Identify rules in number sequences, repeating patterns, and arithmetic progressions. Learn the cycle-remainder shortcut for repeating sequences and the sum formulas for arithmetic series.

What types of questions will you face?

  • 1Find the element at a large position in a repeating sequence using the cycle-remainder shortcut (divide position by cycle length; the remainder locates the answer in the cycle)
  • 2Calculate the nth term of an arithmetic sequence given the first term and common difference (nth term = first + (n−1) × difference)
  • 3Find the sum of an arithmetic series — such as all odd numbers from 1 to 99, or all multiples of 3 up to a limit — using the sum shortcut
  • 4Identify the rule in a non-linear or second-difference sequence and extend it step by step to find a later term
  • 5Work out the total number of items in a repeating multi-colour or multi-type pattern when you are told how many of one element there are (e.g. bead bracelets, knitting rows, page layouts)

Skills you will build

  • Applying the cycle-remainder method to pinpoint any term in a repeating pattern without listing every element
  • Writing and using the nth-term formula (a + (n−1)d) for arithmetic sequences quickly under time pressure
  • Calculating arithmetic series sums using the formula n ÷ 2 × (first + last) to avoid slow term-by-term addition
  • Spotting second-order differences (the gaps between gaps increase by a fixed amount) and extending sequences accurately
  • Translating a word-based pattern description into a structured cycle length and solving total-count problems from it

By the end of this unit, you will be able to

  • Find any term of a repeating sequence in seconds using division and remainder, without listing every element
  • Calculate any specific term or partial sum of an arithmetic sequence accurately and quickly
  • Identify whether a sequence is linear (arithmetic), exponential, or requires second-difference analysis — and apply the right method
  • Solve total-count problems for multi-element repeating patterns by working backwards from the given count of one element

Difficulty profile

Questions in this unit range from Very Easy to Medium. Repeating patterns and simple arithmetic sequences are Very Easy to Easy and reward knowing the shortcut.
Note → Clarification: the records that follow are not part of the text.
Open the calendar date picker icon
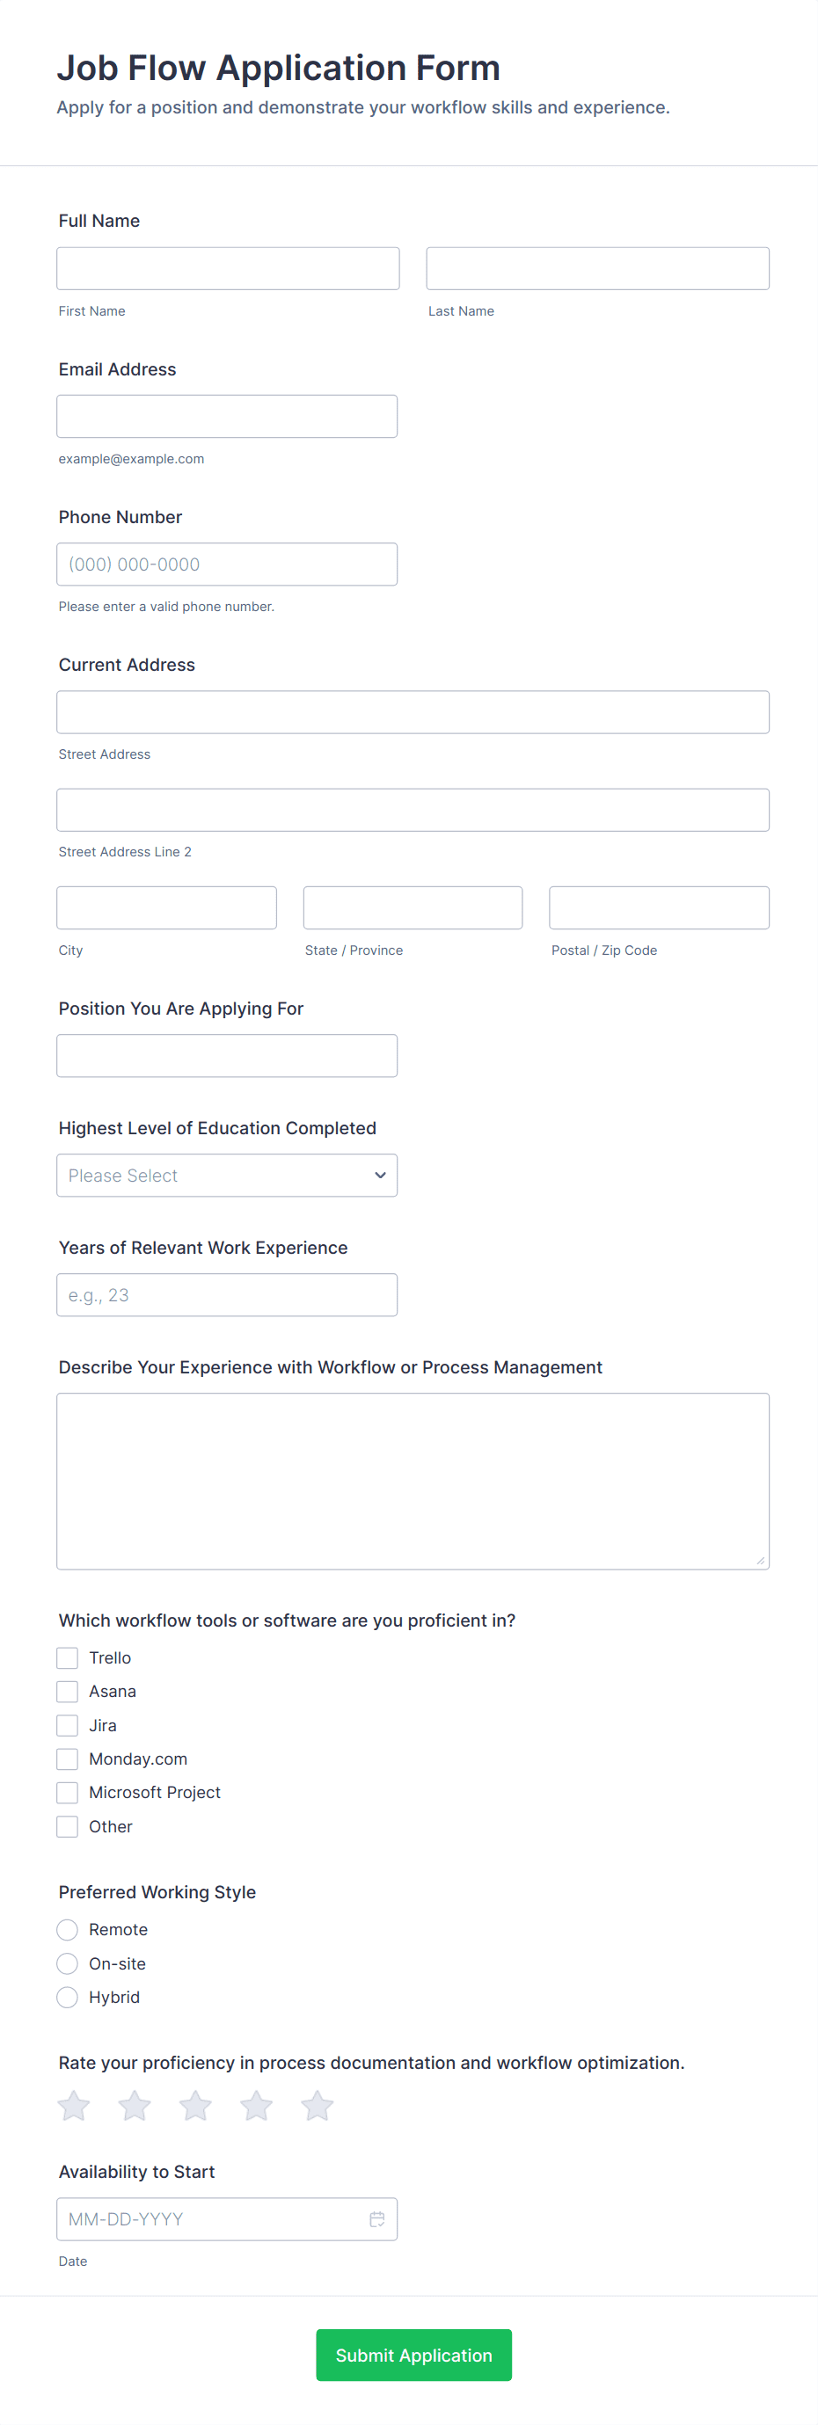818x2425 pixels. [377, 2219]
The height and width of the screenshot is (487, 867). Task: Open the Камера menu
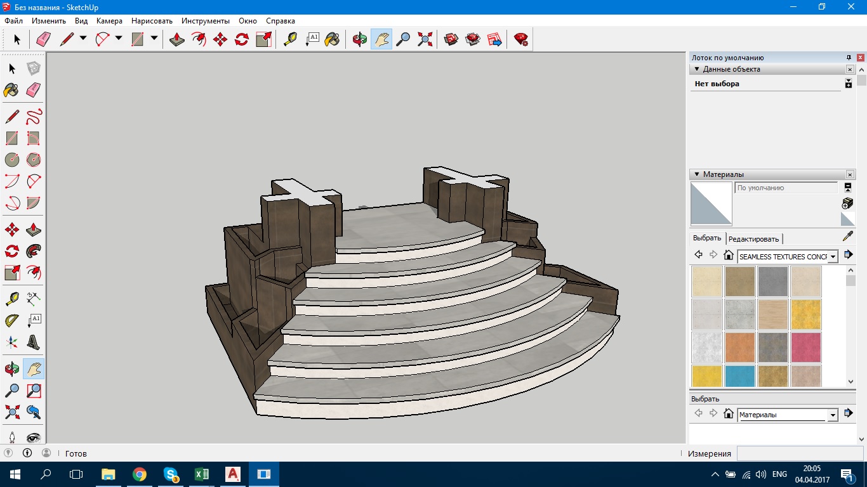tap(109, 21)
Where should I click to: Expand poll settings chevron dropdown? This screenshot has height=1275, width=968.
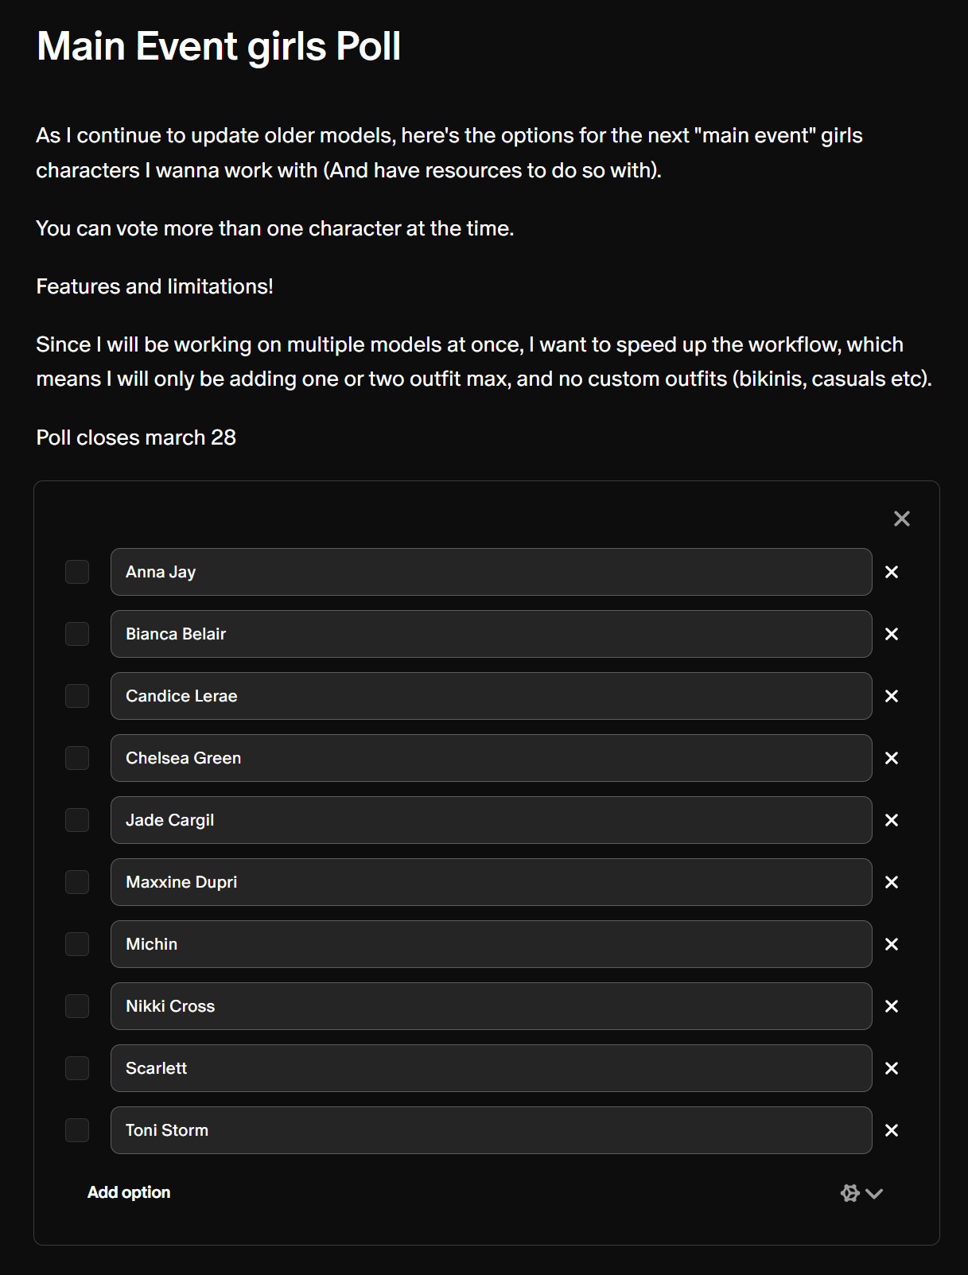[874, 1193]
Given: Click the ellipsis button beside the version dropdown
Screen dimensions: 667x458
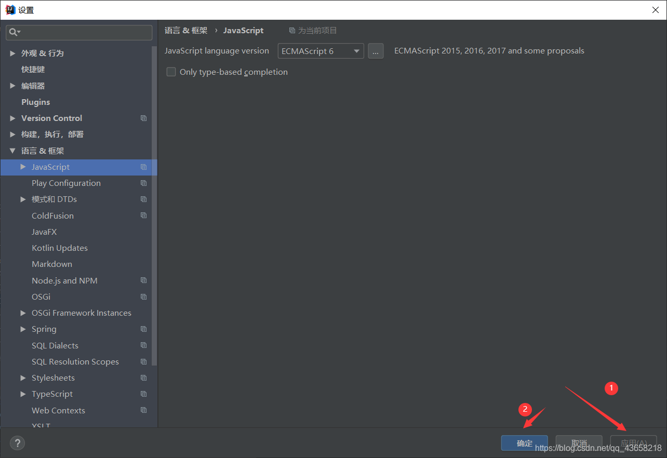Looking at the screenshot, I should click(376, 51).
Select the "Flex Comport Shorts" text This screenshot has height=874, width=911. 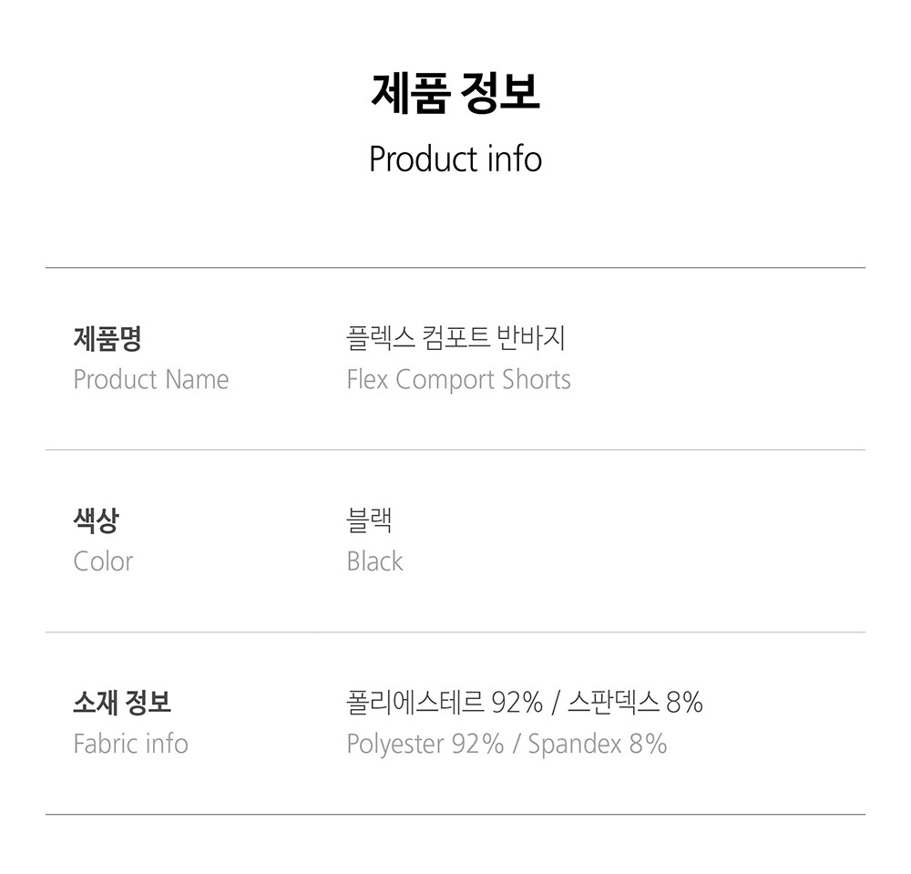point(458,379)
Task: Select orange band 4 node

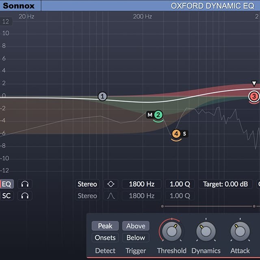Action: pyautogui.click(x=176, y=134)
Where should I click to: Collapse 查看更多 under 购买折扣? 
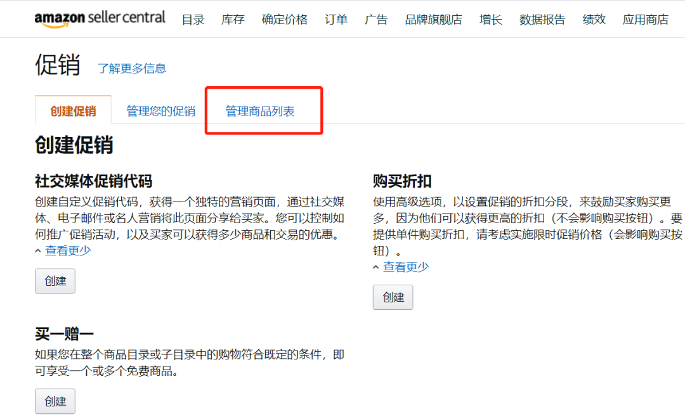click(x=405, y=267)
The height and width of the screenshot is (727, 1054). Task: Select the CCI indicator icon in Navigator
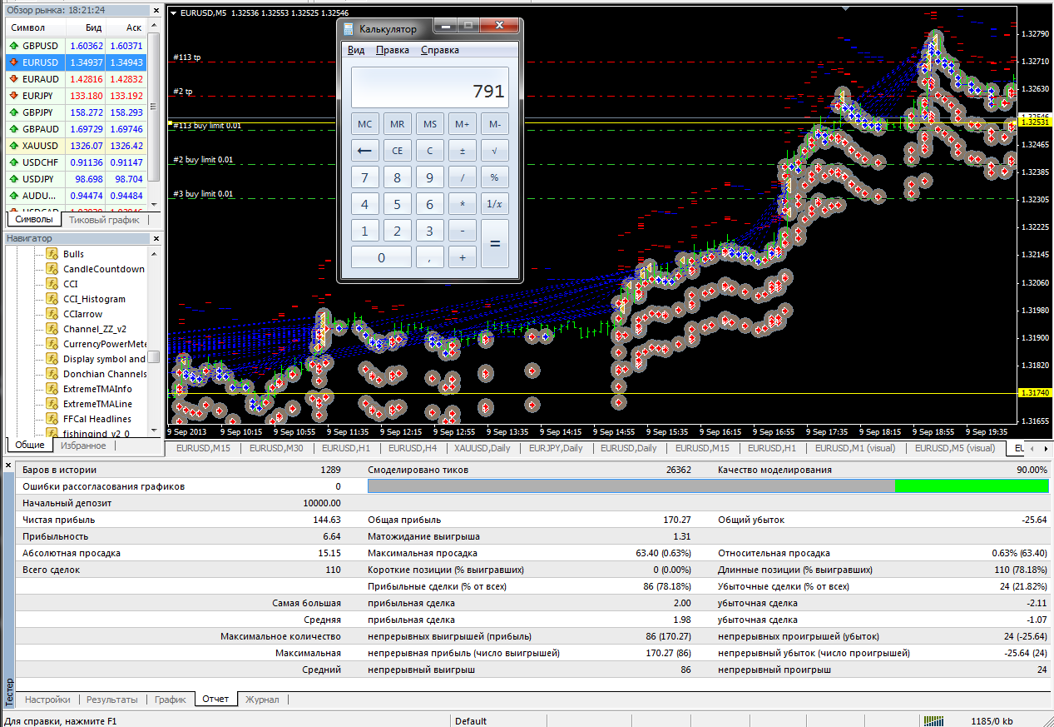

Second-difference sequences and triangle-pattern questions are Medium and appear in the mid-section of the Selective MR paper.

Exam tip: Patterns and Sequences

For any repeating sequence, divide the position number by the cycle length and use only the remainder. If the remainder is 0, the answer is the last element of the cycle — not the first. For series sums, count the terms first using (last − first) ÷ step + 1, then apply n ÷ 2 × (first + last). Practise both reflexes until they are instant.

Sample Questions

Lesson 1 of 7Patterns and SequencesIntroductory

2, 6, ?, 54, 162 — check whether you add or multiply from one term to the next. 6 ÷ 2 = 3 and 162 ÷ 54 = 3, so every term is ×3. The missing term is just 6 × 3.

Geometric (multiply-by-constant) sequences appear in the very easy band of Selective MR. They’re quick marks for students who check ratios rather than differences, and a trap for those who assume every pattern is arithmetic (adding).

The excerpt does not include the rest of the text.